Fui-me apercebendo por sinais que eles iam opor-se fortemente à minha vocação. Então estava a guardar para a véspera, para não os fazer sofrer.
Foi só na véspera que eles ficaram a saber?
Foi tão grande a oposição que tive de entrar a 17 de Março. Liguei para as irmãs para saber se me podiam receber uns dias antes. E disseram que sim.
E como é que as coisas se passaram?
A minha tia e a minha avó vieram comigo de táxi. Quando o táxi começou a andar, ó minha vida, tive vontade de olhar para trás, porque todos estavam a dizer-me adeus da estrada. Mas não olhei. Tive essa força. Se tivesse olhado, mandava parar o táxi e não vinha para o carmelo, porque amava e amo muito a minha família. Nesse momento o meu sim a Jesus foi na fé. Ainda passei pelo Colégio de Calvão para me despedir do meu irmão, que era pequenino. Expliquei-lhe e disse-lhe por que vinha. Ele entendeu e demos um abraço, que nunca tínhamos dado.
E como foi com os seus pais?
Com os meus pais já não foi assim. Ficaram muito tristes. A minha mãe só me visitou 15 anos depois.

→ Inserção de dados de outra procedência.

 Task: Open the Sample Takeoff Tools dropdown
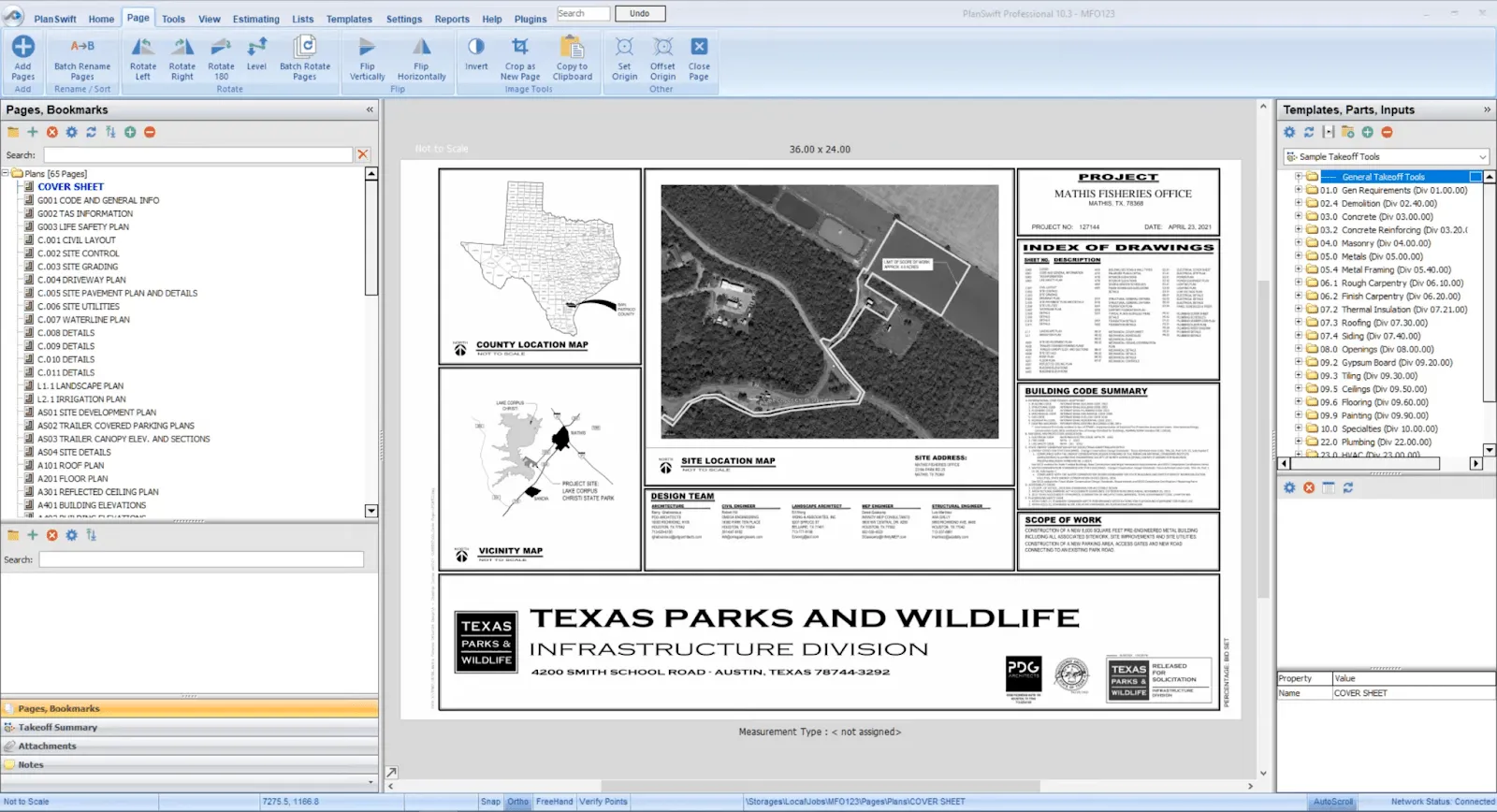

Nunca falaram durante esse tempo?
De vez em quando, por telefone. Mas era sempre “vem-te embora, sai daí…” Quando ela me veio visitar, pediu-me perdão por não ter aceitado a minha vocação, já feliz. Esteve com toda a comunidade, partilhámos um bolo, que ela fez… Foi muito bonito.
E o seu pai?
O meu pai nunca me visitou.
Perderam totalmente o contacto?
Tive oportunidade de estar com ele três vezes. Numa das vezes foi quando tivemos eleições; as pessoas reúnem-se para nos levar a votar e eu pedi à nossa madre para que a minha irmã trouxesse o meu pai e seria ele a levar-me a votar. Eu pensei que ele não viesse, mas veio – não entrou mas pelo menos estive com ele aquele bocadinho, daqui até à Junta de Freguesia de São Bernardo. Foi muito bom. Além desta vez encontrei-o outras duas vezes, sem ter planeado, quando saí do carmelo para ir a consultas.
Alguma vez sentiu mágoa por os seus pais não a visitarem?
Nunca. Foi um caminho que Deus estava a fazer comigo, no sentido de me unir ao seu mistério de salvação de toda a humanidade. Vi este acontecimento de os meus pais não aceitarem como uma oportunidade para unir-me à paixão do Senhor. Nunca senti revolta, pelo contrário. Amei muito os meus pais e não me sinto frustrada nem infeliz. Foi o caminho que Deus escolheu para eles e para mim.
Como era a sua vida antes de entrar no carmelo?
Era estudante-operária. Trabalhava e estudava. Trabalhava numa fábrica de tacos. Fui eu que tomei a iniciativa. Disse ao meu pai que me ia inscrever no centro de emprego e esta foi a primeira coisa que apareceu. Tinha 17/18 anos. Quando vim para o carmelo fui lá despedir-me e o dono da fábrica disse que gostou imenso de mim e que a porta estava aberta. Foi muito bonito.
Como foi a sua chegada ao carmelo?
Tinha marcada certa hora para chegar ao convento e com a dificuldade da despedida – foi a primeira vez que vi o meu pai a fumar e a chorar, para suportar o sofrimento pediu cigarros ao meu tio – cheguei mais tarde. E ainda fui com a irmã Maria da Graça e a irmã Inês conhecer a mestra de noviças, que se encontrava no hospital. A minha tia e a minha avó ficaram no locutório com a comunidade. A minha avó chegou a dizer “olhem que se vocês não tratam bem a minha neta eu dou-vos com a minha bengala”.
A sua vida mudou ao entrar por esta porta…
O que mais gostei foi ver uma comunidade de amor - o amor a Deus, à igreja e ao mundo. Isto marcou-me muito. Fiz o postulantado e a 1 de outubro de 1992 tomei hábito, ficando com o nome de irmã Graça Maria do Menino Jesus. A comunidade reunida decidiu que eu ia ficar com esse nome. Só soube na cerimónia de tomada de hábito e fiquei muito feliz.
Todas mudam de nome?
Nós por princípio mudamos de nome para simbolizar uma atitude diferente na nossa vida. Até aqui temos uma dimensão mais familiar e social, e agora venho servir Jesus. Mudar de nome é uma tomada de consciência de que tenho uma vida diferente e tenho de responder a essa vida.